Vivir a través de los hijos

¿Qué lleva a los padres a interferir en los planes y metas personales de su descendencia, en un intento por encontrar su propia realización? Cuando esto ocurre, es importante rescatar el respeto y la empatía dentro de la relación padre e hijo.

Los hijos son prestados”, dice la frase, sin embargo, más que un préstamo, se trata de responsabilidad, acompañamiento y, sobre todo, trascendencia. La vida, Dios o el universo, según la perspectiva de cada persona, ofrece la oportunidad de ser padres. Algunos la desean y se les concede; otros no la buscan, pero la reciben de buena gana, y otros más ni la desean, ni la reciben de buena gana, pero la tienen.

Ser padres y compartir la vida con la descendencia, requiere de trabajo, energía y preparación, aunque esto último no quiere decir necesariamente una preparación académica, sino una que parte desde el interior, desde la reflexión constante de vivir como padres en cada momento de la vida, guiando a los hijos, acompañándolos, sirviendo de modelo con las propias actitudes y comportamientos ante la vida, reprendiéndolos cuando sea necesario, según los valores, reglas y límites que se prediquen en la familia, permitiendo que vivan las consecuencia de sus actos, y fomentando su independencia a la par de su desarrollo cognitivo, físico y emocional.

Todo esto es difícil, mas no imposible. Nadie nace sabiendo cómo hacerlo, sin embargo, en esta hermosa aventura es bueno dejar que los instintos sabios actúen, siempre y cuando se tenga claro qué es lo que se desea para los hijos y para sí mismo como padre.
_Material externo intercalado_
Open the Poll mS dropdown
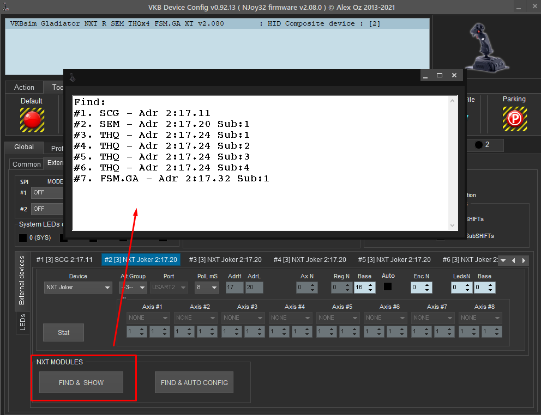Viewport: 541px width, 415px height. coord(207,287)
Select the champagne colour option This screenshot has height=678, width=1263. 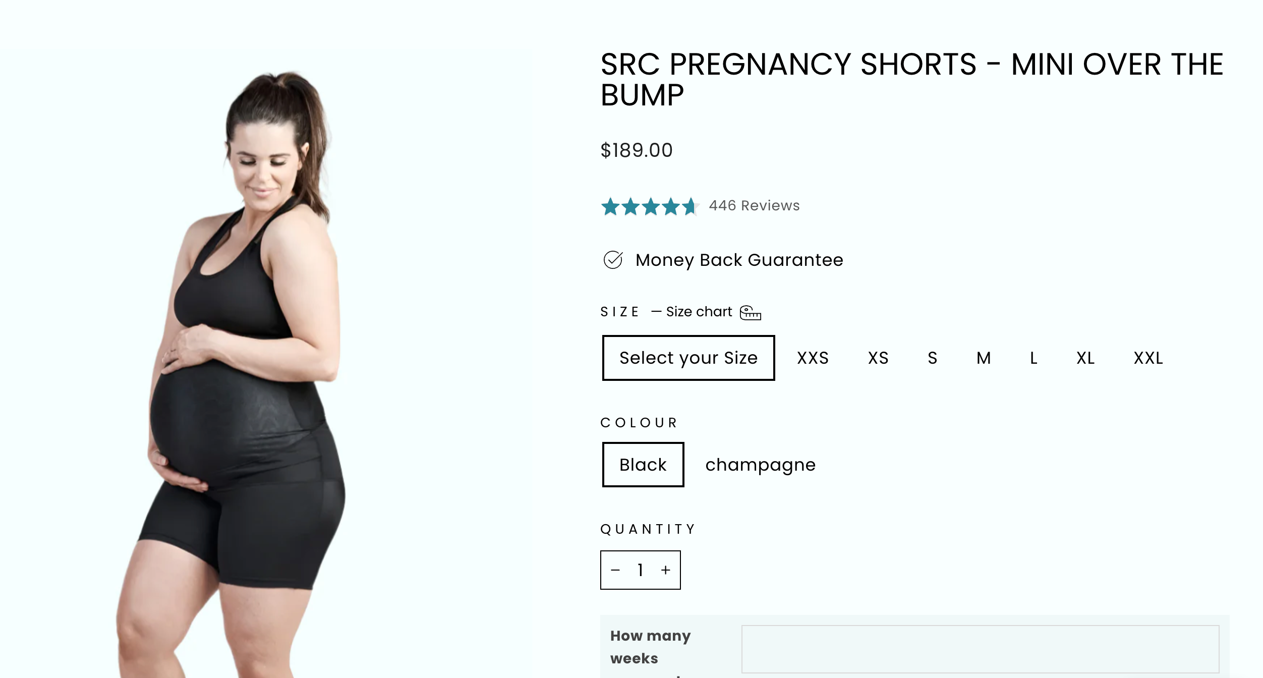tap(760, 465)
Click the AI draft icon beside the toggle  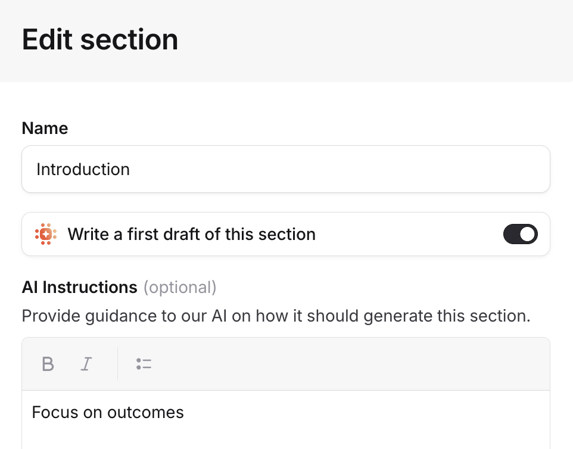45,233
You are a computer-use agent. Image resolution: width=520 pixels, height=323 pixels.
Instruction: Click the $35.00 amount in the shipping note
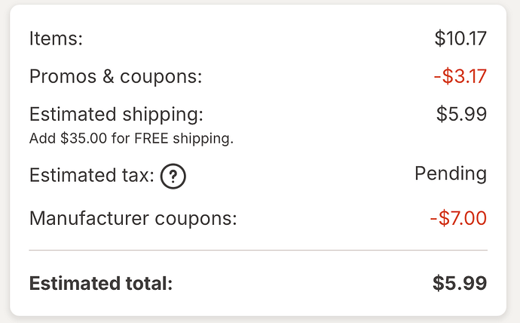pyautogui.click(x=84, y=138)
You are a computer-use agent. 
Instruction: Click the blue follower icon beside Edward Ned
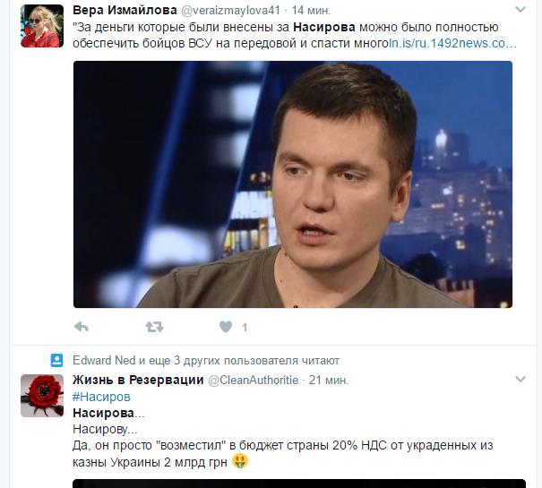(56, 361)
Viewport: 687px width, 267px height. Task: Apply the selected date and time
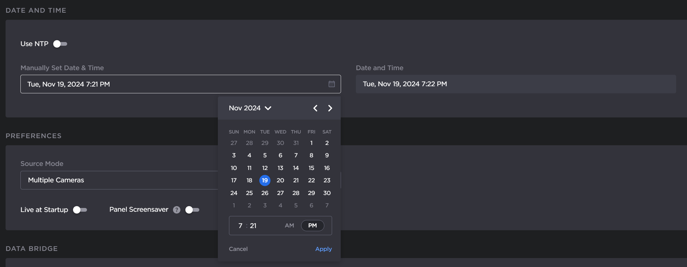[323, 249]
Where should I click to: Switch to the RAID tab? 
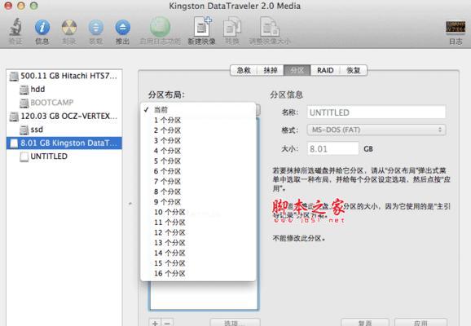coord(325,70)
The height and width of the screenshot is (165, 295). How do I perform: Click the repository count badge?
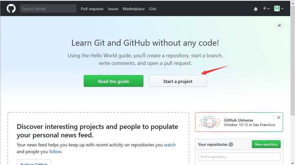[x=231, y=144]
En la búsqueda, es recomendable buscar apoyo profesional en la medida de las posibilidades, que ayude a despejar dudas y a aclarar en la consciencia qué aspectos de la propia vida pueden estar impidiendo la realización del anhelado trabajo de ser papá o mamá.

A las personas las configura su historia, en algunos casos sin desearlo, ya que forma parte de la propia estructura inconsciente. El rol de padres se realiza desde los aprendizajes y experiencias de la niñez, adolescencia, juventud, e inclusive, de la edad adulta. Precisamente, es en esos momentos cuando pueden manifestarse actitudes por parte de los padres, las cuales apuntan a que los hijos realicen metas que ellos no realizaron. “Que sea y haga lo que yo no hice”, “porque como yo no pude...”, suelen ser frases comunes. Esto no es exclusivo de alguna etapa de la vida.
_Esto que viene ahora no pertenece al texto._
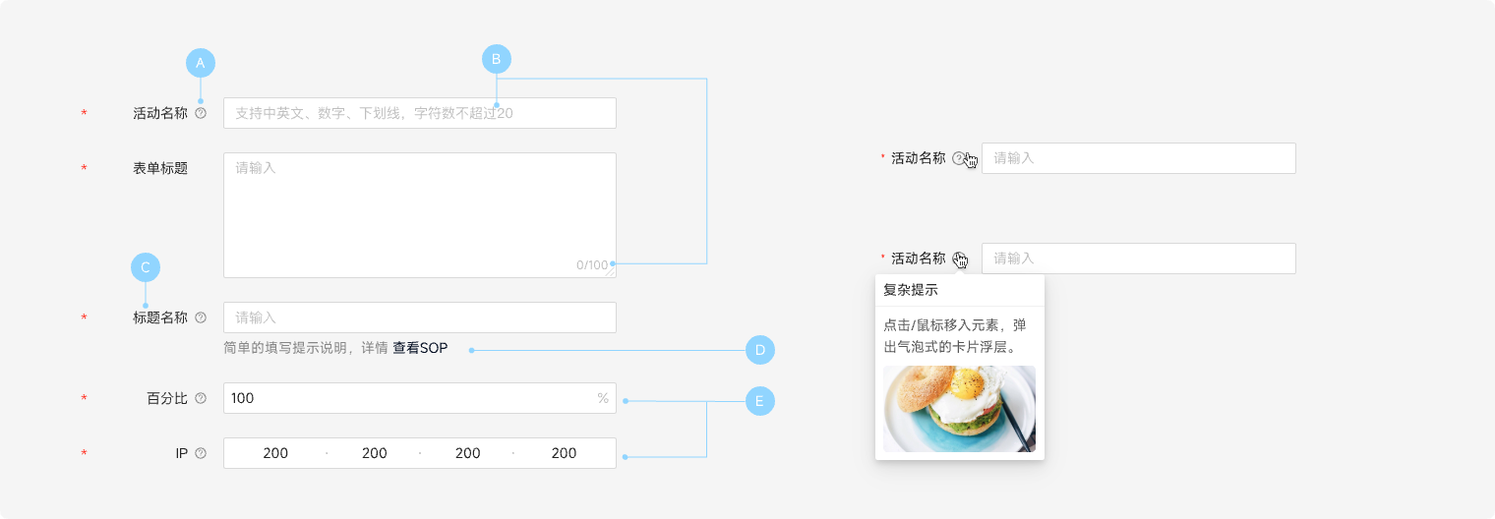The width and height of the screenshot is (1495, 519).
Task: Select the last segment of the IP field
Action: coord(564,453)
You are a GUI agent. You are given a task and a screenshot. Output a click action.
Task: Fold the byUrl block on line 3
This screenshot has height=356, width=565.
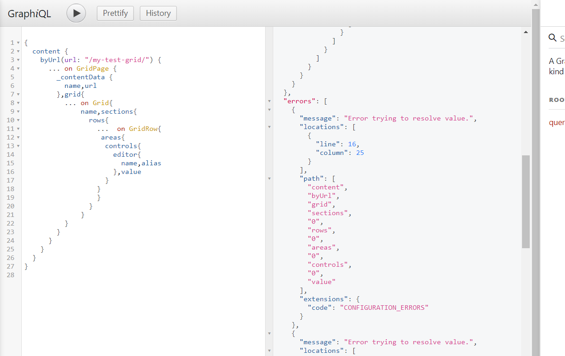pos(18,60)
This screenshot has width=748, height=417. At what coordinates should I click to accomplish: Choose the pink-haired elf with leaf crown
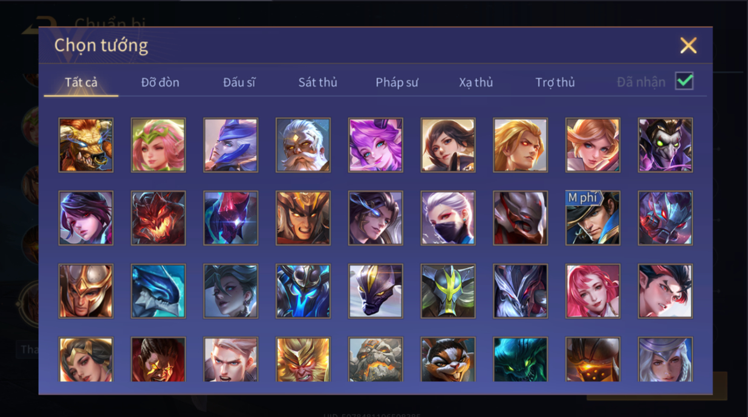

YO SÉ QUÉ ES LO MEJOR PARA ELLOS’

Vivir a través de los hijos se puede interpretar de dos formas, las cuales vale la pena reflexionar para darse cuenta cuál es la posibilidad que se está ejerciendo. Por un lado, se podrían estar adoptando actitudes de sobreprotección hacia ellos, coartando sus planes o deseos, desvalorizando su desarrollo y personalidad, desconfiando de sus habilidades y potencialidades, y dejándolos sin oportunidad para que pongan a prueba sus propias herramientas.

Detrás de esta actitud, puede haber deseos de que el hijo o hija desempeñe actividades con las cuales el padre o la madre pueden sentirse realizados. Ellos creen que su descendencia va por el camino adecuado, pues “yo se lo voy indicando”, “yo sé qué es lo mejor para él o ella”. Algunos padres suelen tener este tipo de actitudes, debido a las carencias durante la niñez o adolescencia, o bien, por seguir las tradiciones familiares.
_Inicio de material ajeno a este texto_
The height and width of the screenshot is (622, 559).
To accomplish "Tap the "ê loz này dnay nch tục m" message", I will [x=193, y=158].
Por otro lado, este fenómeno puede verse como trascendencia, es decir, que los padres permanezcan conscientes de sí mismos y de sus propias capacidades, valorizando el propio ser para dejar lo mejor de sí a través de los hijos. En esta perspectiva, papá y mamá entienden que puede ser mediante su descendencia, que se garantice la supervivencia de los modelos de actitudes y acciones con las que se ha vivido.

Además, estos padres comprenden la importancia de que los hijos cuenten con una plataforma que los sostenga, y que los apoye para definir su identidad y tomar sus propias decisiones, a fin de cumplir sus sueños particulares.

Definitivamente, esta propuesta no omite una serie de cuidados, ni la necesidad de permanecer constantemente alerta al rol de padres. En cualquier etapa de la vida de los hijos, se contempla una vigilancia, acompañamiento, guía, reprimenda con amor, siempre respetando los deseos, capacidades y habilidades de los mismos. Después de todo, la relación de padres e hijos es de ser humano a ser humano. Ir dejando un legado también es vivir a través de los hijos.

Esta reflexión, puede servir en la actualidad para revisar si los hijos se sienten o no realizados y felices con lo que están haciendo en su vida, pues una parte de la misma lleva implícita la vida y realización de los padres.